**What the exercise asks:** Write out unchanged the lines of the entries below, starting at the line that contains "Where should I click to: Toggle chat" and ending at the line that contains "Action: [x=34, y=44]".
============================================================
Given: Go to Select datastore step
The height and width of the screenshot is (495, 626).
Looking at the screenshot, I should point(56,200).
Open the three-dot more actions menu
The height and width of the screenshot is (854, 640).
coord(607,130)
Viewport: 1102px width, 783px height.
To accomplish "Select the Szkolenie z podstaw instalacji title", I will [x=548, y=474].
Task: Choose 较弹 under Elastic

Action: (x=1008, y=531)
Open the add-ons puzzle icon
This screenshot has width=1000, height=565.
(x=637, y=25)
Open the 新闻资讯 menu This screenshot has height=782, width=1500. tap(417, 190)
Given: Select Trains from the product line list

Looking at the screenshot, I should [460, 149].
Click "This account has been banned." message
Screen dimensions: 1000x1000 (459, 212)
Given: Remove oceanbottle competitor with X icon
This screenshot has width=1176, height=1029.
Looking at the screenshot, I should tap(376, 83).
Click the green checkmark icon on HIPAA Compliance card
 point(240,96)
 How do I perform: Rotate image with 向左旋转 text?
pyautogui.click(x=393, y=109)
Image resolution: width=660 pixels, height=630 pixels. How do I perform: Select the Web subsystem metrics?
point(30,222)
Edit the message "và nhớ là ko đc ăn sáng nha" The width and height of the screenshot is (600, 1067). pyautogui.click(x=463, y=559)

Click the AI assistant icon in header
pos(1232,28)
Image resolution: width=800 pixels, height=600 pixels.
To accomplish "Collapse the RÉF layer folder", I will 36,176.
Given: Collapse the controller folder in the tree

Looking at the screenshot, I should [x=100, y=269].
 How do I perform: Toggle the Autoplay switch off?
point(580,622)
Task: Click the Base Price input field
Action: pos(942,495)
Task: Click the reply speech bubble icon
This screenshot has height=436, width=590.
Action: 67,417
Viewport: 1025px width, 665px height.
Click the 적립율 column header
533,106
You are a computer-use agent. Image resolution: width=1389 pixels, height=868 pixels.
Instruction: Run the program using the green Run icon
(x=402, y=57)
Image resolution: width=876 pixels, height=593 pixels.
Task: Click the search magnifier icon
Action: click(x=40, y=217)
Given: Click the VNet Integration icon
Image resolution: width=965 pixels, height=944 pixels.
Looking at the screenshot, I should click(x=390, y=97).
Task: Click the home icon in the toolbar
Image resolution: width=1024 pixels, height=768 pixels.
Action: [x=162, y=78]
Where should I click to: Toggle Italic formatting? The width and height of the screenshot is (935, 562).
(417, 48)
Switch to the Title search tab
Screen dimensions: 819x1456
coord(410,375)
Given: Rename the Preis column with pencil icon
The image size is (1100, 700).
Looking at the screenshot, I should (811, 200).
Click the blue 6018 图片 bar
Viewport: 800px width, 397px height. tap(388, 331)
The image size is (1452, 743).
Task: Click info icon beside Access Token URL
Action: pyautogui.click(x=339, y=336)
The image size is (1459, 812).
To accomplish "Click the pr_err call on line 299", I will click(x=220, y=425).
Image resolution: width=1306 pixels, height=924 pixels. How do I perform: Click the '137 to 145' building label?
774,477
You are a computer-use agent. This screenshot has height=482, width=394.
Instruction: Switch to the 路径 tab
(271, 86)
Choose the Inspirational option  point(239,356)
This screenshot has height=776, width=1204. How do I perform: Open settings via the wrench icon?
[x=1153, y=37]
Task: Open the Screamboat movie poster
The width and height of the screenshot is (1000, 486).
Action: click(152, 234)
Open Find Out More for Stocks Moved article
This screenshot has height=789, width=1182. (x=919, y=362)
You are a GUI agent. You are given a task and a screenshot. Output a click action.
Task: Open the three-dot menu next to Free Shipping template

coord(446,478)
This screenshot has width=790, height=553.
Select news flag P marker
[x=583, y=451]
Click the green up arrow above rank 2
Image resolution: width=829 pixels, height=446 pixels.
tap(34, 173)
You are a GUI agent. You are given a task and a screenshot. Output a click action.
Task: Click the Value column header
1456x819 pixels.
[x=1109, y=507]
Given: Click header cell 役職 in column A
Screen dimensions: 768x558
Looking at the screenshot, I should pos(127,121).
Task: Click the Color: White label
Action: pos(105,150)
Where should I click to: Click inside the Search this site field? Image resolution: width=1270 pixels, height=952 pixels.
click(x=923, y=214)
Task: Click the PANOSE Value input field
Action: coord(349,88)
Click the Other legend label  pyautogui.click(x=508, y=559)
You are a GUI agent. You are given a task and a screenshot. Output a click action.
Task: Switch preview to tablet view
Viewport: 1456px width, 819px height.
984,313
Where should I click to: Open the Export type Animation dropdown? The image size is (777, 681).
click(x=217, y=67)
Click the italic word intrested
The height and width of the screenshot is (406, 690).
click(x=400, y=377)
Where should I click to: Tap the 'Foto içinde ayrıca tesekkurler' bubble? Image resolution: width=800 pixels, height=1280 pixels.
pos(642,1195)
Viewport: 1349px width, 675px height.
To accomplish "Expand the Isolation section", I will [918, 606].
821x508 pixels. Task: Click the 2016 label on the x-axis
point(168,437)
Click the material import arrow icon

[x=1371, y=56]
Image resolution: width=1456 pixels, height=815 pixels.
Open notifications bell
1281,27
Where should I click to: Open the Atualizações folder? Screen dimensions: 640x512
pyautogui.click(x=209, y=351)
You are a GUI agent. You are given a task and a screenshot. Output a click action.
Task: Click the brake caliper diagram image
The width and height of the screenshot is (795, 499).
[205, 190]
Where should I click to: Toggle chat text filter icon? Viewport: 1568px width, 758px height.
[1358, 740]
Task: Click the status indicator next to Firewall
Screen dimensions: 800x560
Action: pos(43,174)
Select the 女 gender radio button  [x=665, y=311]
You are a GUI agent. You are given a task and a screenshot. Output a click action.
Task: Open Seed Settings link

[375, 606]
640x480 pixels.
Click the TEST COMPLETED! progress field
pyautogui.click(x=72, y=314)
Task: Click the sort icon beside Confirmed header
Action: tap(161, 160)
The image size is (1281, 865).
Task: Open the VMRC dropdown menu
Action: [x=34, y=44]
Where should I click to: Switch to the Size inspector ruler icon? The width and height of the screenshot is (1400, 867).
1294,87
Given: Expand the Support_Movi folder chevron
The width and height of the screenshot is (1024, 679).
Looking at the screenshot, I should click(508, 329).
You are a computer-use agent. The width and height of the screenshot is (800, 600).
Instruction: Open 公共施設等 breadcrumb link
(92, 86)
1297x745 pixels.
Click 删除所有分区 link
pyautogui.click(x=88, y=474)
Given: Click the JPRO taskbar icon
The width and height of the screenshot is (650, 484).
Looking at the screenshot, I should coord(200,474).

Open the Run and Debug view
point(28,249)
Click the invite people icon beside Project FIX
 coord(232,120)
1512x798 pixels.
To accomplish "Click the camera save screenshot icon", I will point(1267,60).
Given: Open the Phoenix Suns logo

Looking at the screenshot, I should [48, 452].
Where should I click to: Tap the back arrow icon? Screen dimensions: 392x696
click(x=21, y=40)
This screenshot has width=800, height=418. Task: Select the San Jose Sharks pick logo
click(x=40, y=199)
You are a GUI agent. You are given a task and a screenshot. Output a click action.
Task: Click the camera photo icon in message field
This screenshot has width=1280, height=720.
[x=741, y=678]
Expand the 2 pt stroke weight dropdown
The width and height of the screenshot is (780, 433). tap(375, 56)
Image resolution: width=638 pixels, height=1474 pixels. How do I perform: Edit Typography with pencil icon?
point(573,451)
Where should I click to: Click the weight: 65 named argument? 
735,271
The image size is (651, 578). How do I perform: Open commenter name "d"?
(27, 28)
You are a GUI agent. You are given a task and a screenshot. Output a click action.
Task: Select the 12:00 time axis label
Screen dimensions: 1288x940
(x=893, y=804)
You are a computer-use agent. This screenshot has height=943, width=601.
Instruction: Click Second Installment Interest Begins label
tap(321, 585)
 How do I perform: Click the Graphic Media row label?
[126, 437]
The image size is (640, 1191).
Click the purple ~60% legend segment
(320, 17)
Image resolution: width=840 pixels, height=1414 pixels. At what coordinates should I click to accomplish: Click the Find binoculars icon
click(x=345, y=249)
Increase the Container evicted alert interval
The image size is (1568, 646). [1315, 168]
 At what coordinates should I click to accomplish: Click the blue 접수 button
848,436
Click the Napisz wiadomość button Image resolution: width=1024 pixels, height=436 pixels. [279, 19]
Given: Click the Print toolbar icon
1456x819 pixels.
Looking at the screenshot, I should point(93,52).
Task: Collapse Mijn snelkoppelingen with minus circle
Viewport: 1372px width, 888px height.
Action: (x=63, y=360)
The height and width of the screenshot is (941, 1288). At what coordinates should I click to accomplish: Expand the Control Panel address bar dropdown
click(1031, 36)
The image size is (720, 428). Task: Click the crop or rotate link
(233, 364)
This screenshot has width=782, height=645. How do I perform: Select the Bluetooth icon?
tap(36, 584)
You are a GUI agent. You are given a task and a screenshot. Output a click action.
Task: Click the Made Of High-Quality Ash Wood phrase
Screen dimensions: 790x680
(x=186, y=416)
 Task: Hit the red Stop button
============================================================
**Output for this task:**
Where should I click to: Toggle chat text filter icon? Viewport: 1568px width, 758px height.
[1358, 740]
Task: Click the status indicator next to Firewall
Screen dimensions: 800x560
Action: pos(43,174)
Select the 女 gender radio button  [x=665, y=311]
You are a GUI agent. You are given a task and a screenshot. Output a click action.
Task: Open Seed Settings link

[375, 606]
640x480 pixels.
Click the TEST COMPLETED! progress field
pyautogui.click(x=72, y=314)
Task: Click the sort icon beside Confirmed header
Action: tap(161, 160)
The image size is (1281, 865).
Task: Open the VMRC dropdown menu
Action: [x=34, y=44]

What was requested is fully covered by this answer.